Autre chiffre préoccupant : celui de l’inflation, qui risque d’afficher trois chiffres pour l’année 2022. "C’est un pays qui va s’installer dans une vraie forme de stagflation", note l’économiste spécialiste de l’Argentine. "Il va y avoir une croissance de 2 ou 3% par an – parce que le pays est encore jeune – avec un taux d’inflation qui va retomber un peu entre 50 et 75%. C’est très dur.”

Les tensions ou l’exode

Le pouvoir d’achat des Argentins est donc en chute libre, ce qui nourrit les frustrations sociales et l’insécurité. La société est d’ailleurs de plus en plus polarisée. D’un côté, on remarque l’émergence d’une force d’extrême droite parfois violente – en témoigne l’attentat manqué contre la Vice-Présidente de centre gauche Cristina Krichner, il y a deux mois.

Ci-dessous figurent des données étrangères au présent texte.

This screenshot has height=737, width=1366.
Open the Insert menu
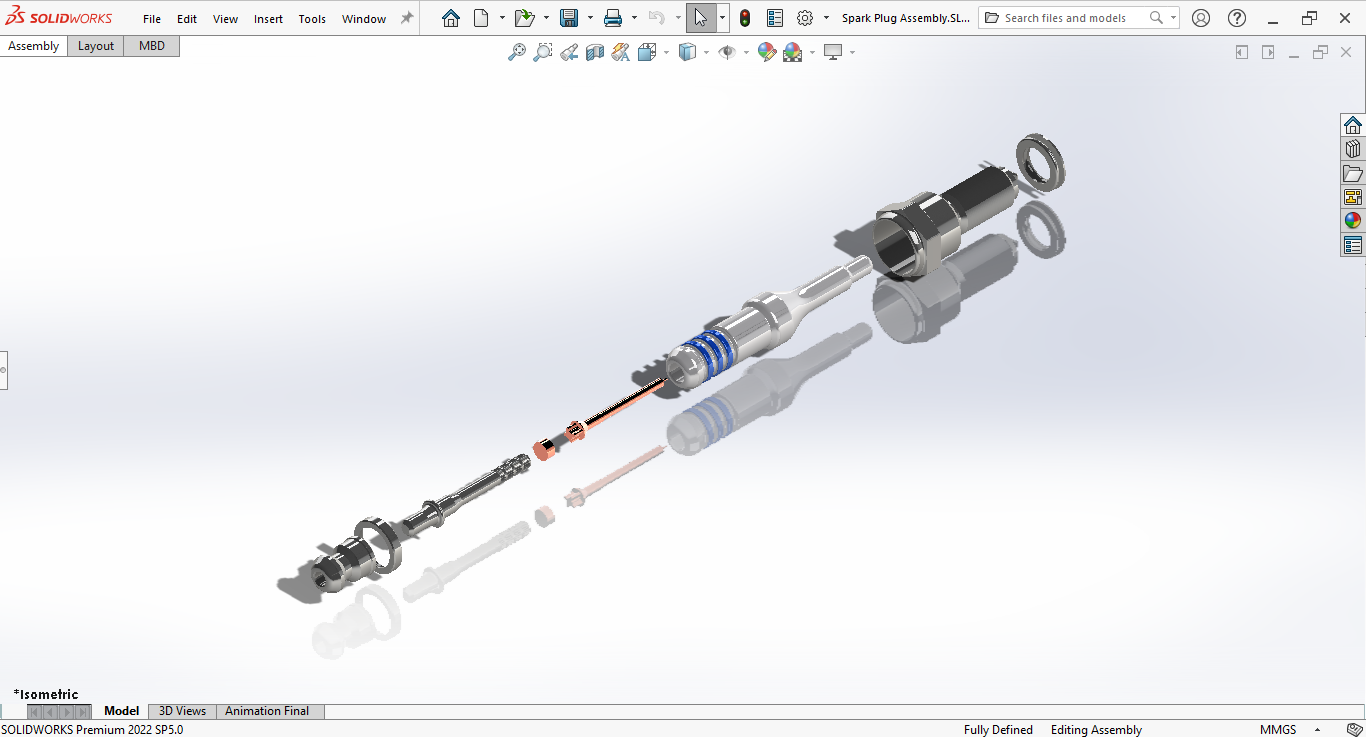[268, 19]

Quant au centre gauche – qui représente 25 à 30% de l’électorat -, il se sent de plus en plus invisibilisé depuis que la même Vice-Présidente Cristina Kirchner a été condamnée à de l’inéligibilité pour fraude et corruption.

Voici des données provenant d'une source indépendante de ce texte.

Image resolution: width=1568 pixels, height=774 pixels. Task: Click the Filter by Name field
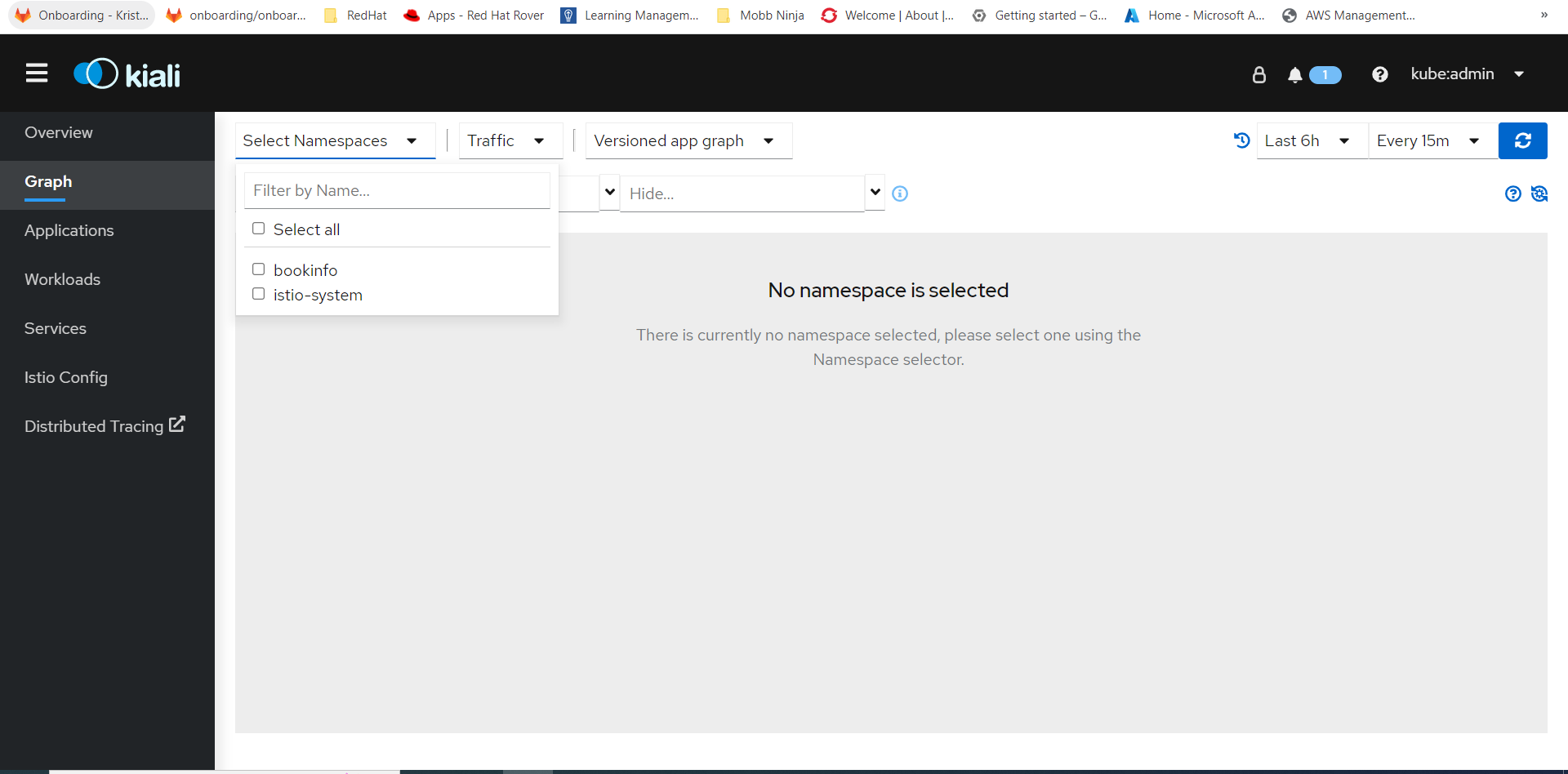397,190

Face à ce contexte sous haute tension, certains optent pour une dernière issue : la migration. Les jeunes qualifiés sont en effet nombreux à vouloir quitter le pays, loin de l’avenir bouché qui leur est promis chez eux. Et l’Argentine étant un pays de migration européenne, la destination est souvent toute trouvée.

Une histoire compliquée

Bien qu’importantes, ces difficultés sont loin d’être inédites en Argentine. Le pays traîne derrière lui un parcours économique plutôt chaotique, avec pas moins de huit défauts de paiement de dettes au compteur. "Le pays a marché vers le sous-développement, en partie pour des raisons politiques et une instabilité interne”, analyse Xavier Dupret, économiste à la Fondation Joseph Jacquemotte.

Déjà en 2001, le pays était en proie à une crise économique majeure, atteignant le plus important défaut de paiement de l’histoire (100 milliards de dollars). Malgré les années et la succession de dirigeants, le marasme économique ne s’est pas résorbé.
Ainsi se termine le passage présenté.